O neoclassicismo, estilo que volta às artes da Antigüidade Clássica Greco-Romana e o academismo que transformava em métodos e processos didáticos os princípios estéticos das formas do classicismo greco-romano, passa a ser adotado no Brasil, mas essas manifestações vão encontrar eco apenas na pequena burguesia, como uma forma de demonstrar status. Na França o neoclássico era expressão de uma arte da burguesia antiaristocratizante, mas no Brasil era arte da burguesia que estava a serviço da aristocracia, do sistema monárquico (BARBOSA, 2002, p.20).

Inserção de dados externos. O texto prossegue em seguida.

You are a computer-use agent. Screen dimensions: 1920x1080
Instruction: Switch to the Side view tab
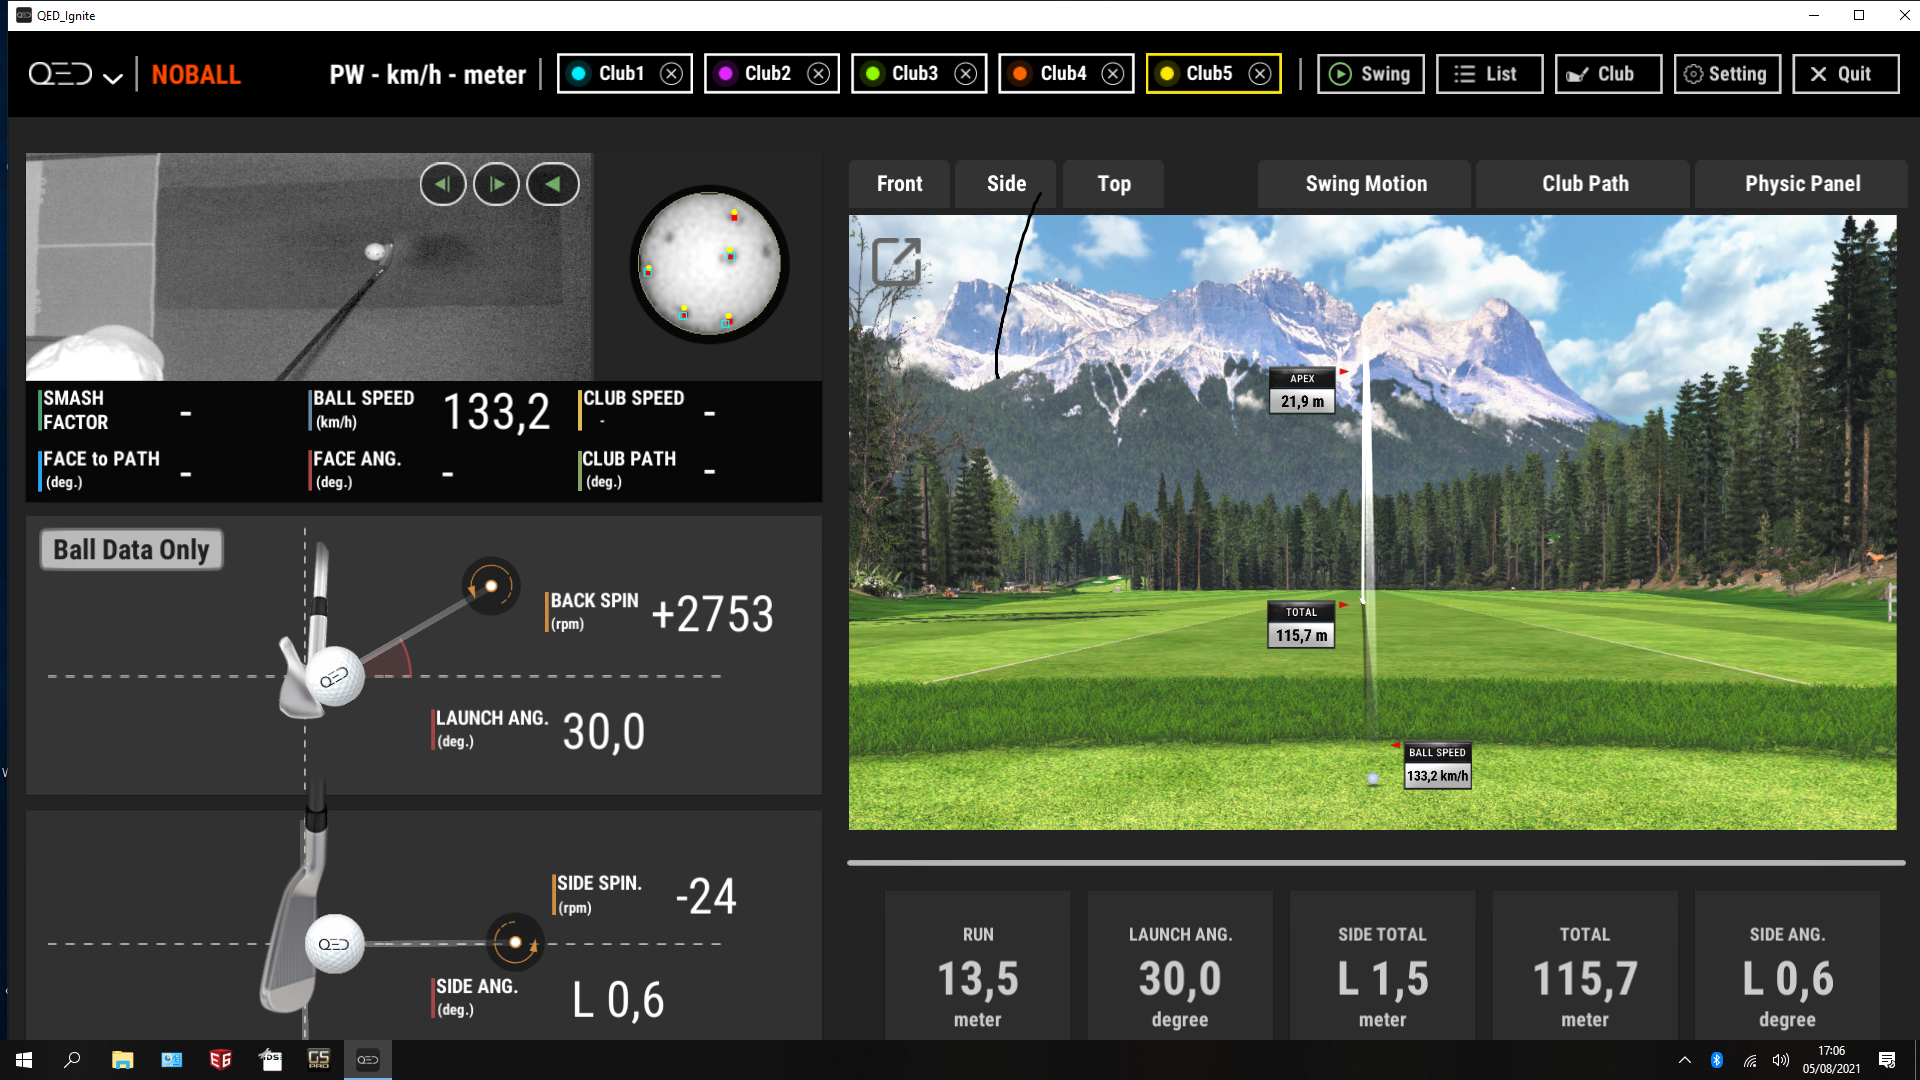[1006, 184]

Todo o ensino oficializado como a base do ensino das Belas Artes -- pela Academia Imperial de Belas Artes, sob a supervisão dos artistas da Missão Francesa (1816) -- acarreta um distanciamento entre arte acadêmica e arte popular. São criados exercícios formais na educação primária e secundária, ressalta Biasoli, predominando a cópia de estampas e retratos. Nas escolas elementares, correspondentes às séries iniciais de hoje, o ensino da arte é ministrado somente nos estabelecimentos particulares. O ensino da arte é, então, uma prática reprodutivista e autoritária, tendo a imagem de status social (BIASOLI, 1999, p.55).

A partir da abolição da escravatura (1888) o trabalho manual começa a ter respeitabilidade e isto coincidiu com a primeira etapa brasileira da revolução industrial que substituiu o trabalho físico pelo mecânico. As Belas Artes continuam a ser vistas com status social, mas encaradas como ócio. O que passa a ser valorizado, então, são as Artes aplicadas à indústria e ligadas à técnica (BARBOSA, 2002, p.30).